Just like every other facet of American life, technology is playing a larger role in Sunday morning services. Not only do most churches use sound systems, projection equipment, and computers as part of their worship experience, but have integrated tech solutions with individual congregation members as well.
Most people these days have a smartphone, including those who attend religious functions on the weekends. Churches are adapting some of their most basic traditions, such as tithing, to meet the needs of both the church and congregation with the use of modern-day technology. Almost half of church-goers say they are open to giving electronically, and churches that have embraced these advancements see increased consistent giving by up to one-third. Churches are having to decide upon the best method for congregation access to online giving, and one of these ways is with shared data storage.
Shared storage allows churches to have secure, on-site servers that don’t get overloaded when big projects are being worked on at once. It’s also helpful for busy service times when hundreds, if not thousands, of members are accessing the online giving portal at the same time. Congregation members no longer have to wait in a queue just to offer their tithe, which means churches don’t lose out on funds when the wait becomes too long and members forget to come back later.
With traditional server models, all of the giving information would be stored on one server port, which causes traffic jams during busy periods. The data is also susceptible to loss or damage if the specific server experiences a malfunction. Shared storage allows for all server ports to share free space and data with one another, so traffic jams are much less likely, and the data can be accessed easier by church employees from their virtual workstations. Companies like Small Tree offer these types of solutions to churches in simple and easy-to-use devices.

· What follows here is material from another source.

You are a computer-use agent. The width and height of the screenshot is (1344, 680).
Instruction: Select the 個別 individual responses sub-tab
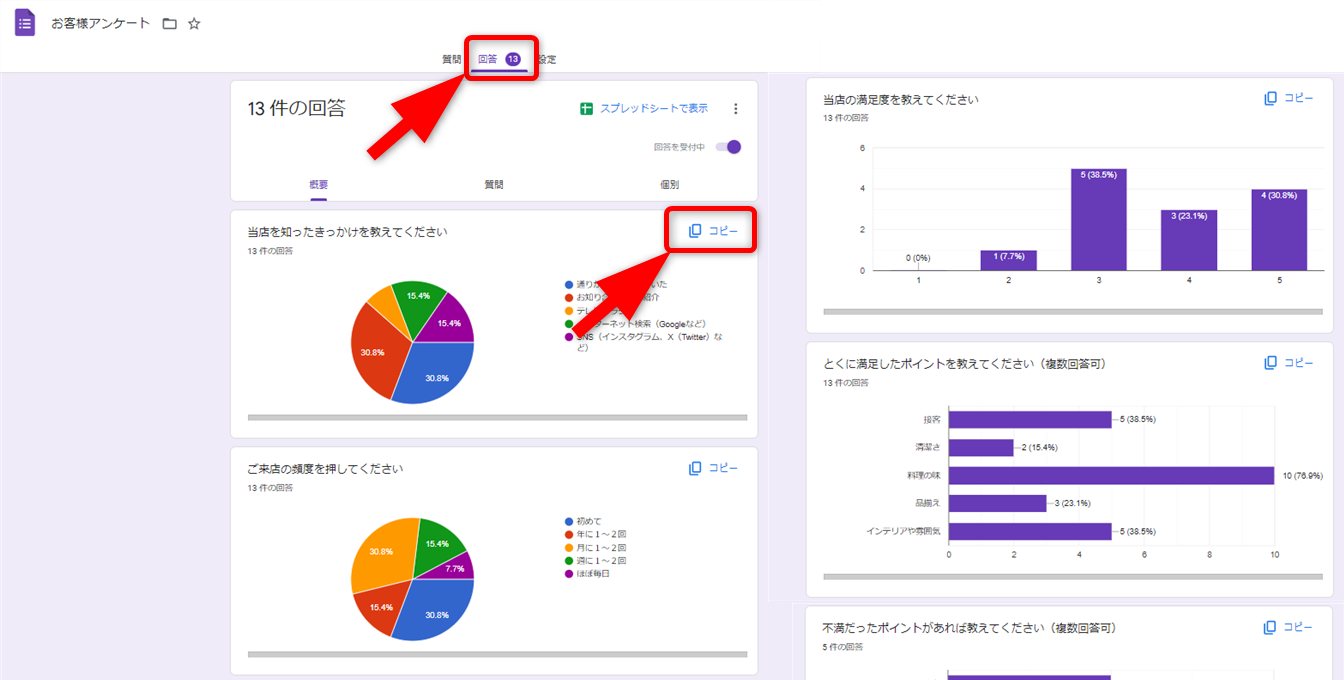[x=669, y=185]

Shared storage has become less complicated and more secure in recent years, which is why institutions like churches are attracted to it. It allows them to keep sensitive information like congregant bank accounts, personal addresses, and giving amounts secure on their local network, but easier for authorized church personnel to access it when needed. At tax time, when yearly giving amounts need calculating and analyzing, multiple people can be working on the task at the same time.
Not only are members open to electronic versions of tithing, but advancements in shared storage are making it easier than ever for religiously based online donations. For large churches, and small ones too, this seemingly small convenience is only a glimpse into what technology can continue to do for those that embrace it.